**Action item**
Every line below between the line holding "How do I perform: Delete" and the line holding "The image size is (465, 2184).", inclusive, should be repeated exactly, and all other lines omitted.

Stored data

◇ ◇ ◇ ◇ ◇ ◇ ◇

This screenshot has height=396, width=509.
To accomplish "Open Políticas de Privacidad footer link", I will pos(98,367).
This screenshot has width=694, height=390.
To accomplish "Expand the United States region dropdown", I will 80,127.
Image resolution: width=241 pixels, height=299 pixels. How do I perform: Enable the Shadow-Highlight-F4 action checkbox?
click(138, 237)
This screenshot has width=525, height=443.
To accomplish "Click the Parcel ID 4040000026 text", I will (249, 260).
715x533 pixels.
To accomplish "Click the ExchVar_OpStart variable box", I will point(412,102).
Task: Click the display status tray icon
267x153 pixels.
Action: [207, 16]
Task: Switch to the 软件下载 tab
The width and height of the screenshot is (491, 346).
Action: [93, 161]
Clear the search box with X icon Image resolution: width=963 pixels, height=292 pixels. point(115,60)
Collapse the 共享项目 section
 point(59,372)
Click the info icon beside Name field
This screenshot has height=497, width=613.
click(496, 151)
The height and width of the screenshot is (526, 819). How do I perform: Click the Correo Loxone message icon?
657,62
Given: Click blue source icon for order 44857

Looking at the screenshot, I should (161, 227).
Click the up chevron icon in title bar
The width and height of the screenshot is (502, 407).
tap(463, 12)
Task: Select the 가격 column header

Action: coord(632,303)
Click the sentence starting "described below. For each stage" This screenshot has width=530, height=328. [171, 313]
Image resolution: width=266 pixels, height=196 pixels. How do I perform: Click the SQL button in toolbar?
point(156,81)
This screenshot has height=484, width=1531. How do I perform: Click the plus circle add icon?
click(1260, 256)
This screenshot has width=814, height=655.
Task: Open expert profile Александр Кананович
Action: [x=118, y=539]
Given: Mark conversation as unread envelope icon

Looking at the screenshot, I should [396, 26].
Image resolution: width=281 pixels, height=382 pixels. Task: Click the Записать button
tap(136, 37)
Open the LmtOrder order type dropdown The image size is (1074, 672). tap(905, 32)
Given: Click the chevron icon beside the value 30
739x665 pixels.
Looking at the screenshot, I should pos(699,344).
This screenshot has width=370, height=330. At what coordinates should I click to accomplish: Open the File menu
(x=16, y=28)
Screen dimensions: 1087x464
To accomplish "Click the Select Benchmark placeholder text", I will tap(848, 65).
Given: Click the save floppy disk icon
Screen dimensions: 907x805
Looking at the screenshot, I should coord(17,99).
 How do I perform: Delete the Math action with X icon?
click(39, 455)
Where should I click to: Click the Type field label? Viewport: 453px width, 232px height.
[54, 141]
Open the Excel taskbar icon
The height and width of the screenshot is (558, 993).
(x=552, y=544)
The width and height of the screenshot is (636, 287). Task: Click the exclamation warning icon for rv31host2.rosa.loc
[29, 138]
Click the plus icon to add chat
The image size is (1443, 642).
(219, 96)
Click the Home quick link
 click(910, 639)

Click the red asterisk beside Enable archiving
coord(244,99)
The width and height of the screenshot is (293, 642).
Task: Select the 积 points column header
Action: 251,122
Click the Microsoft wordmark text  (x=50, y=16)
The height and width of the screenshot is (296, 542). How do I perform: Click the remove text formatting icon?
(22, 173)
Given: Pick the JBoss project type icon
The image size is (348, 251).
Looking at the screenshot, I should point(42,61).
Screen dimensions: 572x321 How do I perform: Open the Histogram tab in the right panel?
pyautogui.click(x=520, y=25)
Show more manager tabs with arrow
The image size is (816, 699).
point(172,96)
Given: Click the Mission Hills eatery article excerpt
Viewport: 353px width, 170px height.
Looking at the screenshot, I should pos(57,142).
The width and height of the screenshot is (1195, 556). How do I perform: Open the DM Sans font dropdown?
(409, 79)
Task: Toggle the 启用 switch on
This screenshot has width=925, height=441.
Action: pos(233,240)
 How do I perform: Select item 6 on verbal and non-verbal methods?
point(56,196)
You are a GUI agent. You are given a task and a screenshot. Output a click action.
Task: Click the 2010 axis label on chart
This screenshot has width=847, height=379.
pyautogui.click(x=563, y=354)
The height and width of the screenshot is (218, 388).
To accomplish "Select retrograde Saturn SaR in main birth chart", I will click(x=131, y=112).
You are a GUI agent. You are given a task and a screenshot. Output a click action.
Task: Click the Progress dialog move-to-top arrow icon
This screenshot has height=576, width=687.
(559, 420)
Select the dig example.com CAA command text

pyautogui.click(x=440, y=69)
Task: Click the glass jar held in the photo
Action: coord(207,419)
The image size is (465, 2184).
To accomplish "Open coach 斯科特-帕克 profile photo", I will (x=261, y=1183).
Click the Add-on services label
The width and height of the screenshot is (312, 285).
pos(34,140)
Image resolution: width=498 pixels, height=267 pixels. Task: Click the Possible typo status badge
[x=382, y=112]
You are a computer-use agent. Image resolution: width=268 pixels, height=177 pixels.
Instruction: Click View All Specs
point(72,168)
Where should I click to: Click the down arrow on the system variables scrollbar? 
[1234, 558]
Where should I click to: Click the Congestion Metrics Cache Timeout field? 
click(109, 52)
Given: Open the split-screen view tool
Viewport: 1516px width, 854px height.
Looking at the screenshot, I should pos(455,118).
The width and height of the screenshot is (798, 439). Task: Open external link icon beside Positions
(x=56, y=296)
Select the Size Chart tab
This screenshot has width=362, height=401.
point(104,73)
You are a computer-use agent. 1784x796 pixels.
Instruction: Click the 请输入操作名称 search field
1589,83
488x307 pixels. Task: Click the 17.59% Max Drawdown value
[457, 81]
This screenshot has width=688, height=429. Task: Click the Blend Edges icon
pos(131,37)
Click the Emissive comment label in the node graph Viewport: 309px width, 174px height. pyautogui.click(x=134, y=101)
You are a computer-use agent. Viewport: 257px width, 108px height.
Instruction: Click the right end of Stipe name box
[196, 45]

◇ ◇ ◇ ◇ ◇ ◇ ◇

**Answer space**
 How do I perform: Delete the Math action with X icon?
click(39, 455)
Where should I click to: Click the Type field label? Viewport: 453px width, 232px height.
[54, 141]
Open the Excel taskbar icon
The height and width of the screenshot is (558, 993).
(x=552, y=544)
The width and height of the screenshot is (636, 287). Task: Click the exclamation warning icon for rv31host2.rosa.loc
[29, 138]
Click the plus icon to add chat
The image size is (1443, 642).
(219, 96)
Click the Home quick link
 click(910, 639)

Click the red asterisk beside Enable archiving
coord(244,99)
The width and height of the screenshot is (293, 642).
Task: Select the 积 points column header
Action: 251,122
Click the Microsoft wordmark text  (x=50, y=16)
The height and width of the screenshot is (296, 542). How do I perform: Click the remove text formatting icon?
(22, 173)
Given: Pick the JBoss project type icon
The image size is (348, 251).
Looking at the screenshot, I should point(42,61).
Screen dimensions: 572x321 How do I perform: Open the Histogram tab in the right panel?
pyautogui.click(x=520, y=25)
Show more manager tabs with arrow
The image size is (816, 699).
point(172,96)
Given: Click the Mission Hills eatery article excerpt
Viewport: 353px width, 170px height.
Looking at the screenshot, I should pos(57,142).
The width and height of the screenshot is (1195, 556). How do I perform: Open the DM Sans font dropdown?
(409, 79)
Task: Toggle the 启用 switch on
This screenshot has width=925, height=441.
Action: pos(233,240)
 How do I perform: Select item 6 on verbal and non-verbal methods?
point(56,196)
You are a GUI agent. You are given a task and a screenshot. Output a click action.
Task: Click the 2010 axis label on chart
This screenshot has width=847, height=379.
pyautogui.click(x=563, y=354)
The height and width of the screenshot is (218, 388).
To accomplish "Select retrograde Saturn SaR in main birth chart", I will click(x=131, y=112).
You are a GUI agent. You are given a task and a screenshot. Output a click action.
Task: Click the Progress dialog move-to-top arrow icon
This screenshot has height=576, width=687.
(559, 420)
Select the dig example.com CAA command text

pyautogui.click(x=440, y=69)
Task: Click the glass jar held in the photo
Action: coord(207,419)
The image size is (465, 2184).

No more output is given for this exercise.